What happened 15 years ago outside the Shelby County Courthouse between the seated figures of justice and wisdom informed much of what happened Saturday, March 30, when a different Ku Klux Klan group, the American Knights, came to Memphis and rallied at the other southern entrance to the courthouse – between the seated figures of authority and liberty.
Memphis Police used lessons learned in 1998 to deal with a Ku Klux Klan rally and counter-protestors over the weekend. The rally came after the Memphis City Council renamed three Confederate-themed city parks.
(Photo: Lance Murphey)
The result was an overwhelming police presence, a police strategy that allowed counter protestors to only get as close as two blocks from the Klan group and alternatives to a counter protest at the Mid-South Fairgrounds.
“Downtown is a very complex area to secure. You look at the size of the area that we had to secure and you look at what happened in ’98 – we learned from that – allowing protestors to be in such close proximity of each other,” Memphis Police Director Toney Armstrong said after the day’s events Downtown. “We looked at this thing and turned it every which way we could to try to accommodate everybody.
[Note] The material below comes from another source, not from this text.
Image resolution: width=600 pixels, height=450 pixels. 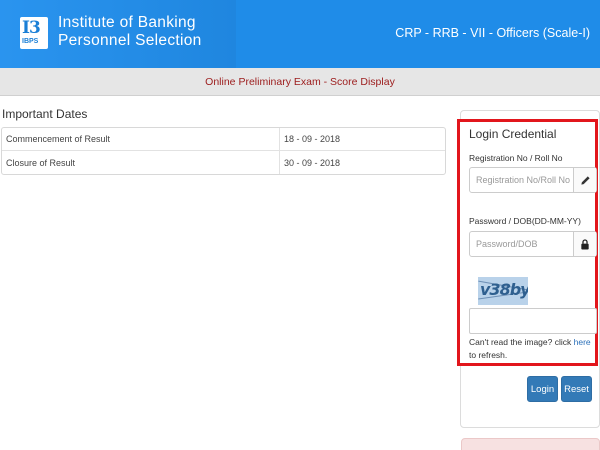 I want to click on registration-input-group, so click(x=533, y=180).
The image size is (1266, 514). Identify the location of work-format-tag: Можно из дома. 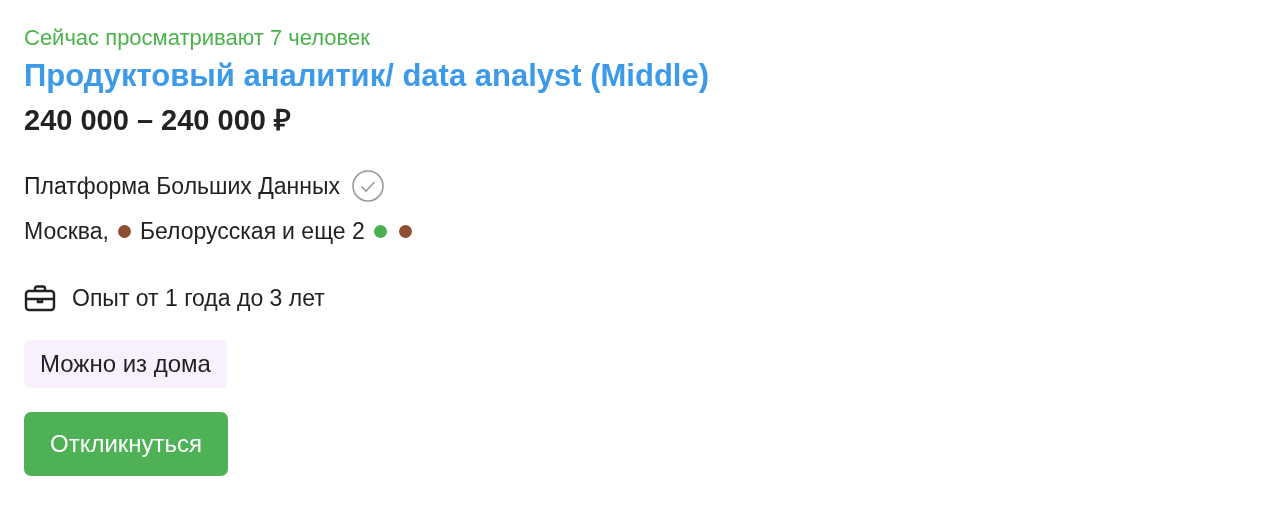
(126, 364).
The plan that we came up with was the most efficient plan. You see the results of it. There are no injuries. There is no property damage.”
What happened in 1998 was police dispersed a large crowd of onlookers within a block of the Klan group that rallied on the steps of the courthouse. Police used nightsticks and pepper spray after several counter demonstrators climbed over a police barrier. Several windows at the 100 N. Main building and other buildings were shattered as some of the counter demonstrators scattered.
Armstrong was among the plainclothes police officers working in the crowd for the 1998 rally.
There was no alternative to the Klan rally in 1998. Instead those local civil rights groups condemning the Klan rally called on citizens to ignore it without an alternative activity. It created a vacuum filled by the counter demonstrators who breached the police barricade.
Fifteen years later, a different Klan group, the Loyal White Knights of the Ku Klux Klan, brought a group of 60 that included the neo-Nazi group “National Socialist Movement” and claimed to have members of Aryan Nations as well.
With a police truck directly in front of them and a camera in the truck bed recording the rally, much of what the speakers had to say was not audible except for frequent chants of “white power.”
What was audible was in most cases a reference to the Memphis City Council’s decision in February to rename three Confederate-themed parks including Nathan Bedford Forrest Park.
Like the 1998 rally, there were also references to the federal holiday honoring slain civil rights leader Dr. Martin Luther King Jr.
Chief Administrative Officer George Little as well as Memphis Mayor A C Wharton Jr. were up early Saturday to check in on the preparations around the courthouse as well as the “Heart of Memphis” activities at the Mid-South Fairgrounds.
Meanwhile, lines of sheriff’s deputies and police officers in riot gear greeted those who made it past the security check point at Fourth Street leading into the counter protesters area two blocks from the Klan rally.
At first there were less than 50 people in the area and the few there were snapping pictures of officers in riot gear on the other side of the chain-link fence and on the north side of Adams Avenue in front of the Magevney House.
Armstrong moved plastic orange and white traffic barrels in front of the seams of the fences as Memphis Fire Department crews filled the barrels with water.
Closer to the 1:30 p.m. scheduled start of the rally, the crowd within the area began to grow to what Armstrong later estimated was 1,200 people.
The only real challenge was a group of several dozen counter protestors spotted on Jefferson Avenue early on by police. They were seeking to come north on Second Street. Some made it a block away from the corner of the courthouse where the rally took place but were still unable to see or be seen from the corners
The group at the corners was about 20 people who were moved back by police to about Court Square.
Armstrong and Shelby County Sheriff Bill Oldham looked south on Second Street for a few anxious minutes as police radio chatter accelerated a bit. The crowds gradually dissipated and the well-planned police choreography began with the arrival of the Klan group in two chartered Memphis Area Transit Authority buses.